[Exercise instructions] Turn the lines from the very first one through the line containing "I want to click on app-name: Plex, so" into a numbered list, skipping any blank lines.

Records for the task: Begin

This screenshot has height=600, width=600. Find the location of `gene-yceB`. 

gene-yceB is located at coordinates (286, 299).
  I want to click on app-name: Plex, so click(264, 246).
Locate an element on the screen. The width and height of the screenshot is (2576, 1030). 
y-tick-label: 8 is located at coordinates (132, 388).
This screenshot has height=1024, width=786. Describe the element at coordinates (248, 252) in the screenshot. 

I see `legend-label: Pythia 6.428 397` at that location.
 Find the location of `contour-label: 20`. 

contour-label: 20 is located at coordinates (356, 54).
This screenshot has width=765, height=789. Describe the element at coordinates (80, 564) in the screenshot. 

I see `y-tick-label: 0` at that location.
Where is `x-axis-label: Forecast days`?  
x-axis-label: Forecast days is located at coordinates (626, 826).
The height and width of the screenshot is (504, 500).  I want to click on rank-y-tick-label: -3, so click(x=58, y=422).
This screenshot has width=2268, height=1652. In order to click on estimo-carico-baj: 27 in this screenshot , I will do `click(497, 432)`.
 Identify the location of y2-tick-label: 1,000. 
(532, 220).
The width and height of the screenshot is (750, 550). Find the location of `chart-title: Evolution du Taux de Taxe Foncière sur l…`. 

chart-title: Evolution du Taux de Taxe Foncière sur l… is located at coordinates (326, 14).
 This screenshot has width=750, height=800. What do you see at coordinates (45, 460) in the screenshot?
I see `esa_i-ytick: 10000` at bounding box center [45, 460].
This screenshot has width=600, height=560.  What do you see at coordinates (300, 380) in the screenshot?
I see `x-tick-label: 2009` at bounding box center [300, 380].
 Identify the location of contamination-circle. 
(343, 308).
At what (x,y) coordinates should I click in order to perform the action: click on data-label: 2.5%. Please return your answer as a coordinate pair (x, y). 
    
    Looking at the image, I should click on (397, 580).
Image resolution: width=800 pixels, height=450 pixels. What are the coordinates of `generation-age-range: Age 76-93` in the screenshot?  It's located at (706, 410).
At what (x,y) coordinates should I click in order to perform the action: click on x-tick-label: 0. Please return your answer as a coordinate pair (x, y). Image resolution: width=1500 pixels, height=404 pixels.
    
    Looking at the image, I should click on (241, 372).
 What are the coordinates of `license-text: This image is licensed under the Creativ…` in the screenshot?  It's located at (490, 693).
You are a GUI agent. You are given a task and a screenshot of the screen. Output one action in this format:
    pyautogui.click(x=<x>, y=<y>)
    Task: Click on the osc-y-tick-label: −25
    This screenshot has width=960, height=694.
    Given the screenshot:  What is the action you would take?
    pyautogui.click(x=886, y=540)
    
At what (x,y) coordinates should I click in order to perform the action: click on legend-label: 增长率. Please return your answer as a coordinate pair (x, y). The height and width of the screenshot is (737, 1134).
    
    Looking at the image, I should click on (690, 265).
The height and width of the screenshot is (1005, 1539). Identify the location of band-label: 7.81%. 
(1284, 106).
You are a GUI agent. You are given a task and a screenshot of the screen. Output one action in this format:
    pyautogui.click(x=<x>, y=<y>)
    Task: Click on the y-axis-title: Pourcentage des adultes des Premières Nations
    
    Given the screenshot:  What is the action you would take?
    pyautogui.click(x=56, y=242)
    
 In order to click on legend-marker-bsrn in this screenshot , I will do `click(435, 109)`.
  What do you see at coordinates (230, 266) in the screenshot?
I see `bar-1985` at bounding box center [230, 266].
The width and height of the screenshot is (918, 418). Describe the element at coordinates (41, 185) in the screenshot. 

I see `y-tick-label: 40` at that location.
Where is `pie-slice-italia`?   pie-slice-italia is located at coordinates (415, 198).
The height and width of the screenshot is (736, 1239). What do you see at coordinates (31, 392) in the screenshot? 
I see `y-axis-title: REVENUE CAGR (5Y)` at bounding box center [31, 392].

Records for the task: End

[Exercise answer]
1. This screenshot has height=600, width=600. Find the location of `gene-yceB`. 
2. gene-yceB is located at coordinates (286, 299).
3.   I want to click on app-name: Plex, so click(264, 246).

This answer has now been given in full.